Levelling up was Johnsonianism distilled: a catchy slogan, a few billion quid and a monument to point to at the end of it all. It meant high-spending, headline-grabbing infrastructure projects. This side of Johnsonianism was summed up neatly by Dominic Cummings in a recent New York Magazine interview: “The only thing he was really interested in — genuinely excited about — was looking at maps. Where could he order the building of things?”, Johnson’s former top adviser said.
In short: as long as shovels were in the ground, Johnson thought he was winning.
The bidding war incited by the levelling up project would see communities pitted against each other, pining for Johnson’s attention and Whitehall’s cash. The PM would then tour the country, pointing to the physical markers of his success. His legacy would be then writ in stone across Britain’s high streets. “Thank you Boris”, Britain would collectively bay.
But where Johnson was able to make levelling up central to his political brand, for Sunak, it’s fast becoming a vulnerability. This is a serious problem for the Conservative party. Levelling up has never been large enough nor targeted enough to make a dent in regional inequalities — but balanced by Johnson’s boosterism, it could be electorally gripping. And unfortunately for Conservative MPs, Sunak does not possess Johnson’s powers of performance.
This highlights another important point. For the levelling up debate begs further questions about Rishi Sunak’s political identity. Our prime minister is a treasury technocrat, better suited to fiddling with funding formulas than revelling in levelling up “success”. Whereas Boris Johnson never saw a spending commitment he didn’t like, Sunak is a fiscal Conservative in the truest sense. The very idea of big-spending infrastructure projects seems to jar with his political instincts.
It is telling that in his resignation letter as chancellor last year, Sunak wrote Johnson: “I firmly believe the public are ready to hear that truth. Our people know that if something is too good to be true then it’s not true”. He stated moreover that their approach to economic policy was “fundamentally too different”. It was a clarion call for spending restraint.
So while Johnson’s boosterism made him the perfect frontman for levelling up, Sunak’s natural fiscal caution means he can never truly own the mission he inherited.
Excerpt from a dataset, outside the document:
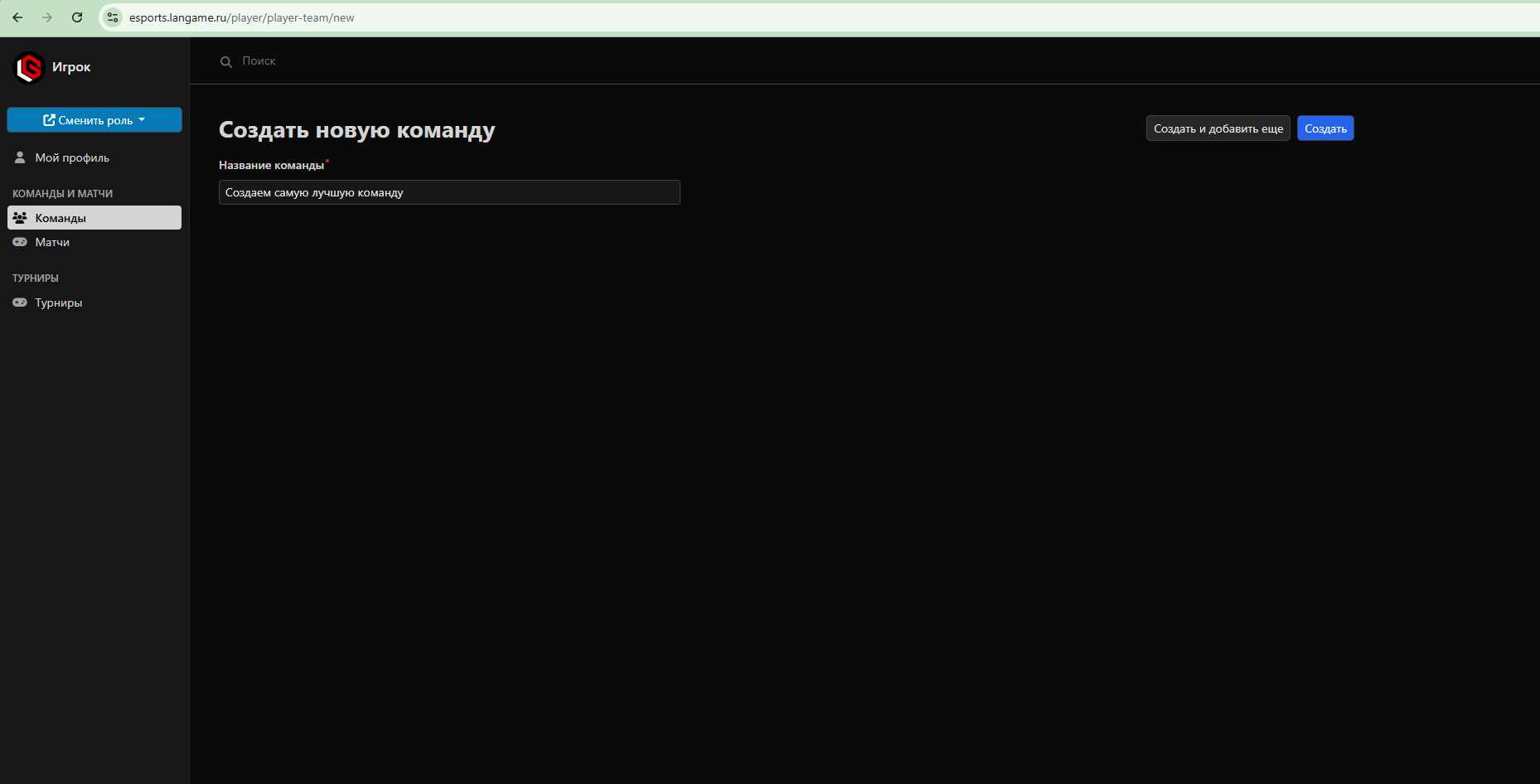Click the gamepad icon next to Турниры
This screenshot has width=1540, height=784.
(x=20, y=302)
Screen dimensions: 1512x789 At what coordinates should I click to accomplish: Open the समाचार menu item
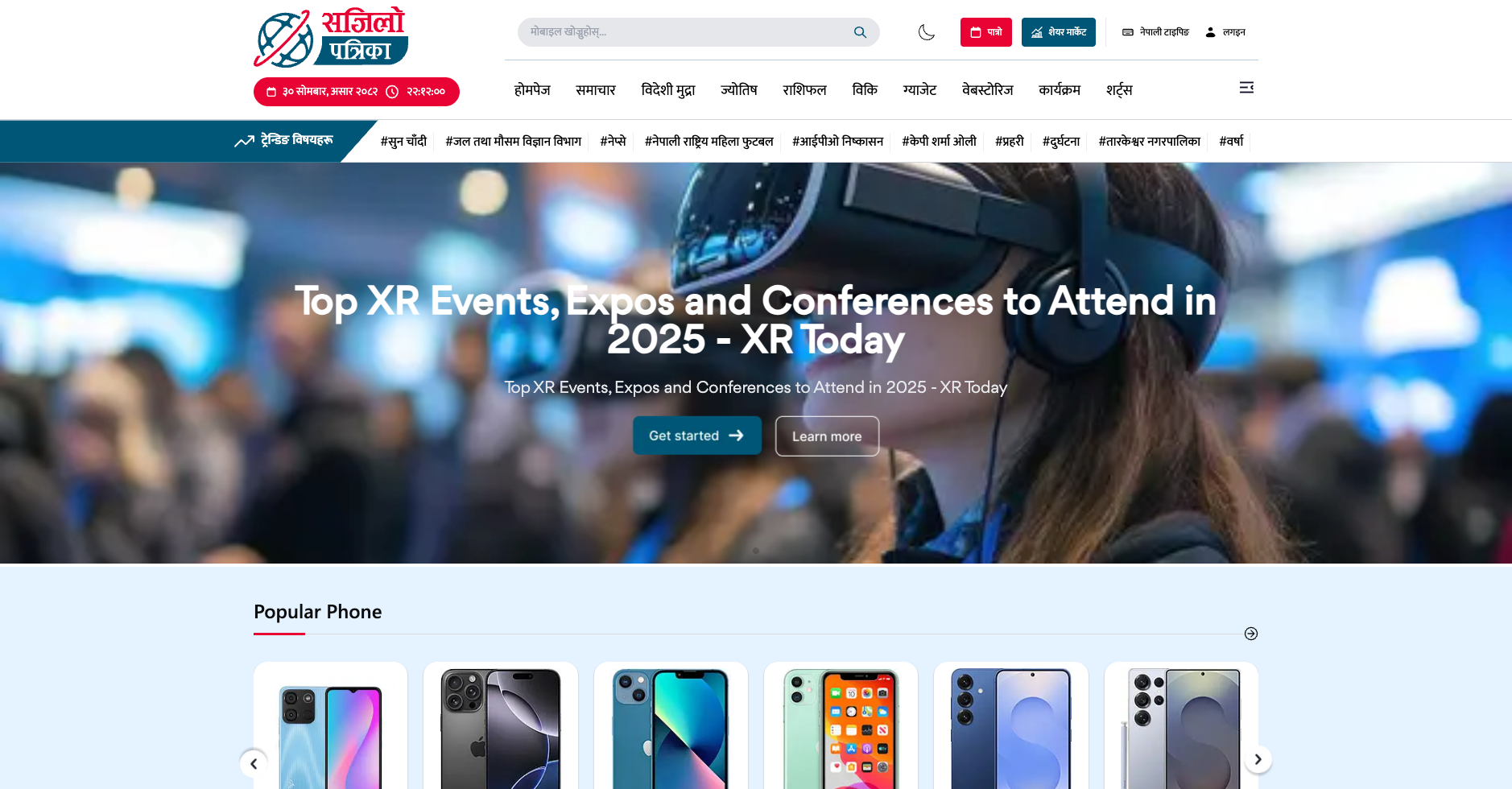click(x=596, y=90)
It means that even in lieu of a comeback, the spectre of Sunak’s predecessor-once-removed still looms large over his policy platform.
Far from a moment of triumph, the levelling up announcement this week has underlined anew Sunak’s political vulnerabilities. Johnson promised the world to the red wall post-2019, and Sunak is finding it difficult to deliver. Come an election in 2024, this will leave the prime minister massively exposed in Conservative marginals.
At best, Sunak can only do a poor imitation of Boris Johnson on levelling up. In the long run, it may just leave Tory MPs hankering for the real deal.
Sir Keir Starmer, snacking on canapés in Davos, cannot believe his luck.